The saga is bordering on farcical. No experience and no application, reportedly Neville wasn’t being considered until a well-known broadcaster, perhaps even Gary Neville, jokily suggested his name to the FA’s top brass at a drinks reception. The FA, seemingly striving for incompetence, actually followed through and made Neville their number one. Perhaps at another drinks reception in a couple of years, after Neville’s tenure, someone will suggest Gary Barlow give it a go, or perhaps one of the Chuckle Brothers? Doesn’t matter too much, its only women’s footy, lads.
The drinks reception story wouldn’t be so embarrassing for the FA if Neville was a good candidate. The problem is, whichever way you look at it, Neville is woefully unqualified for his new role.
He has never managed a men’s first team game in his life. Those defending his appointment insist that Neville has the requisite experience, pointing to his coaching career, which is limited to spells at Manchester United under David Moyes and at Valencia with his brother, Gary. Neville was first team coach for these clubs during their worst footballing periods of recent history, hardly convincing evidence of his managerial pedigree.

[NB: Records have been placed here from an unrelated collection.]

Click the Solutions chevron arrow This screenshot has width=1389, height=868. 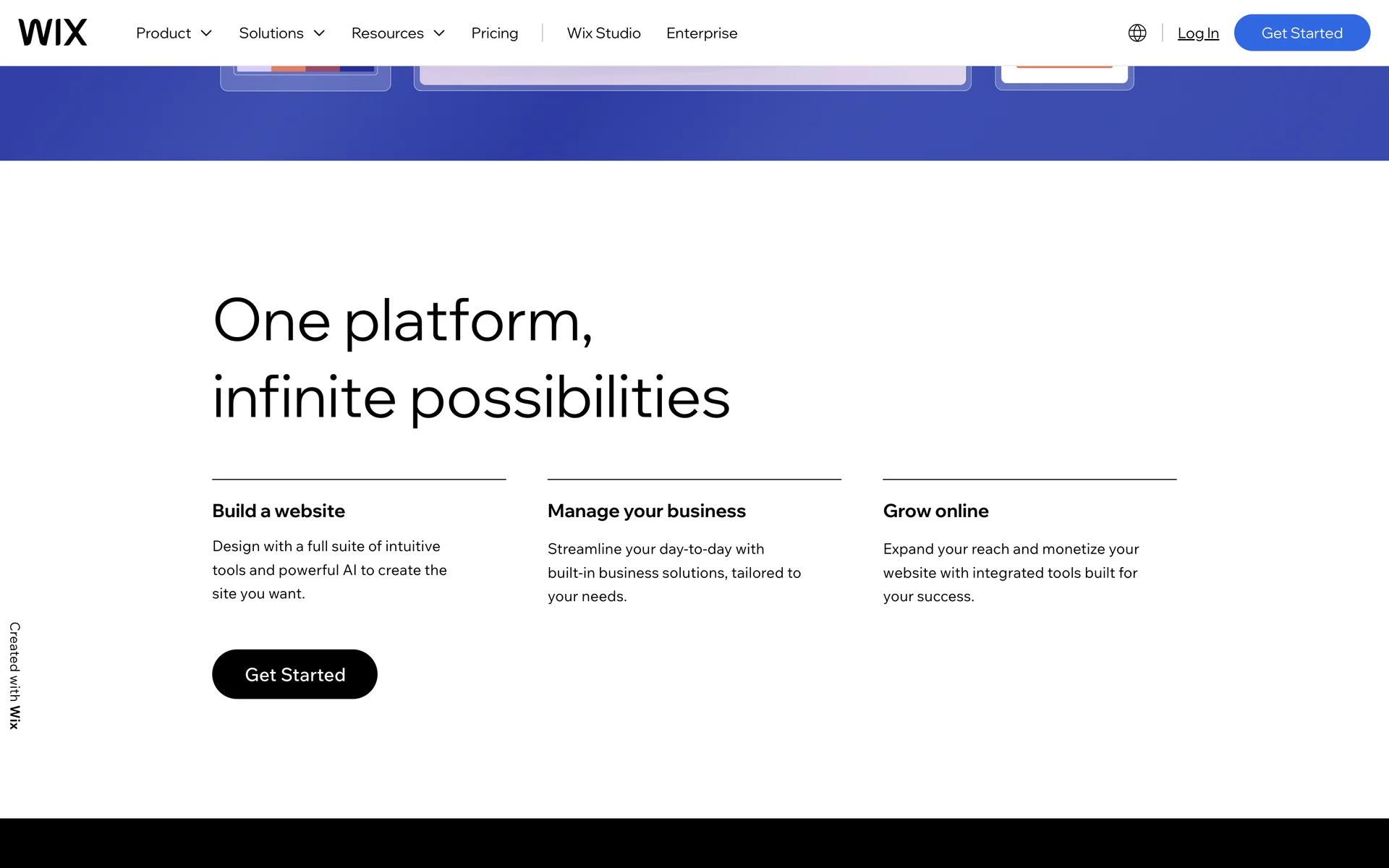click(320, 33)
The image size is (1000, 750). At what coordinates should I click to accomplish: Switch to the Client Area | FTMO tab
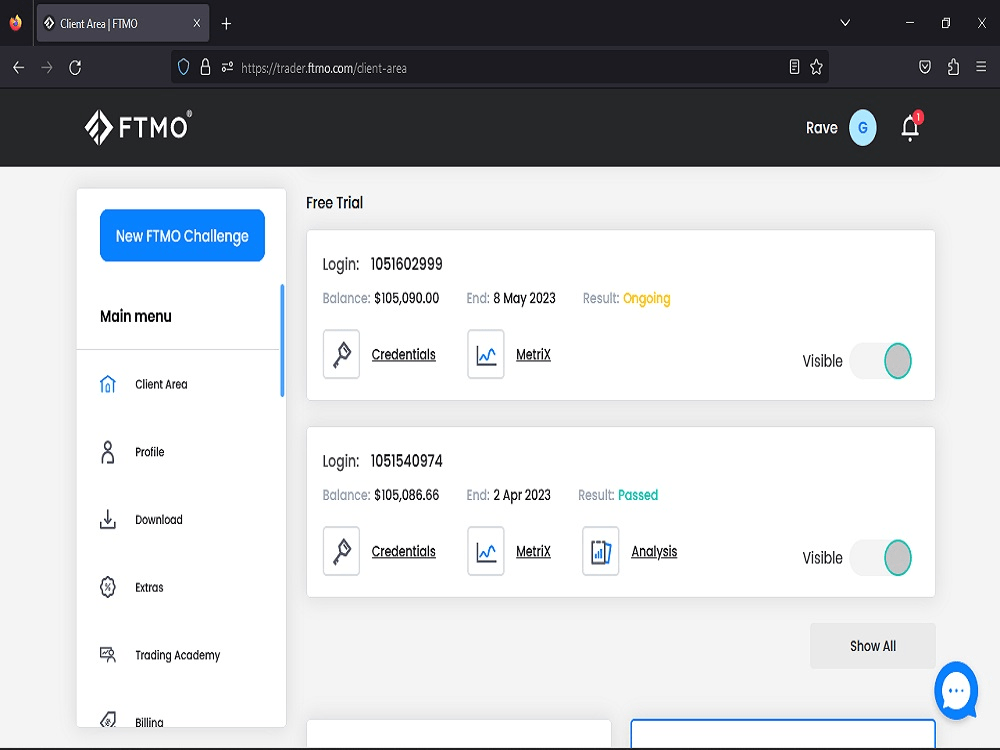(115, 22)
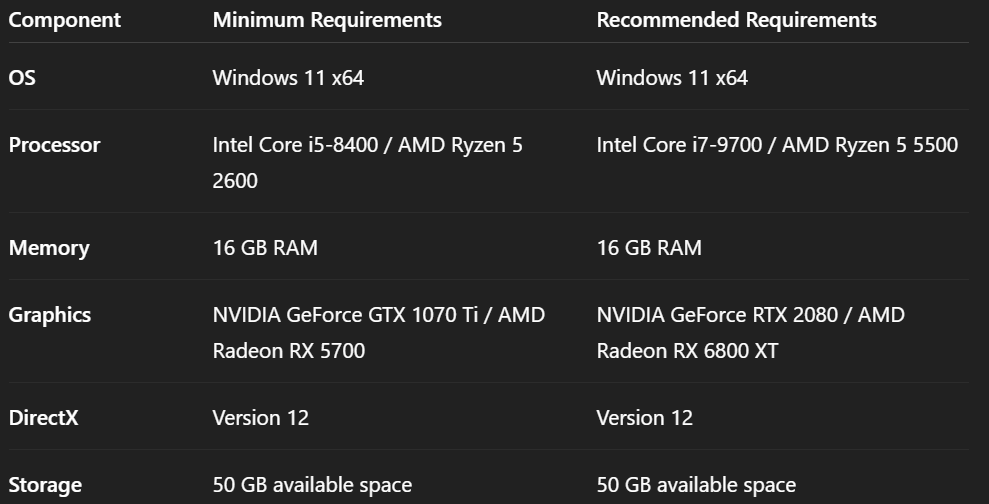Click the Intel Core i5-8400 processor cell
The image size is (989, 504).
[x=367, y=162]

Neville did play in one of the Premier League’s greatest ever teams, and was an excellent player in his day, but being a good player does not make one a good manager, and those suggesting his time in Manchester United’s great sides in the 90s is sufficient experience for a role as senior as this are clutching at straws.
On Radio 5 Live, Jermaine Jenas was rather cross about the criticism Neville’s appointment has received, declaring that those who criticise Neville’s inexperience are missing the point – look at Pep Guardiola, Jenas insisted, he’s the best manager in the world and he had little experience when he took over Barcelona. In a sense Jenas is right, not all successful candidates for jobs necessarily have rich prior experience, but if the only way to defend Neville’s appointment is to suggest he’ll be the next Guardiola, you might wonder quite how defensible his appointment is.
Think about it this way: if the England men’s team needed a new manager in the run up to a World Cup in which they had a good chance of winning (outlandish I know, but stay with me), it’s unlikely they would take a punt on a woman with no managerial experience to speak of. We should question why the FA are prepared to do just that with the women’s team.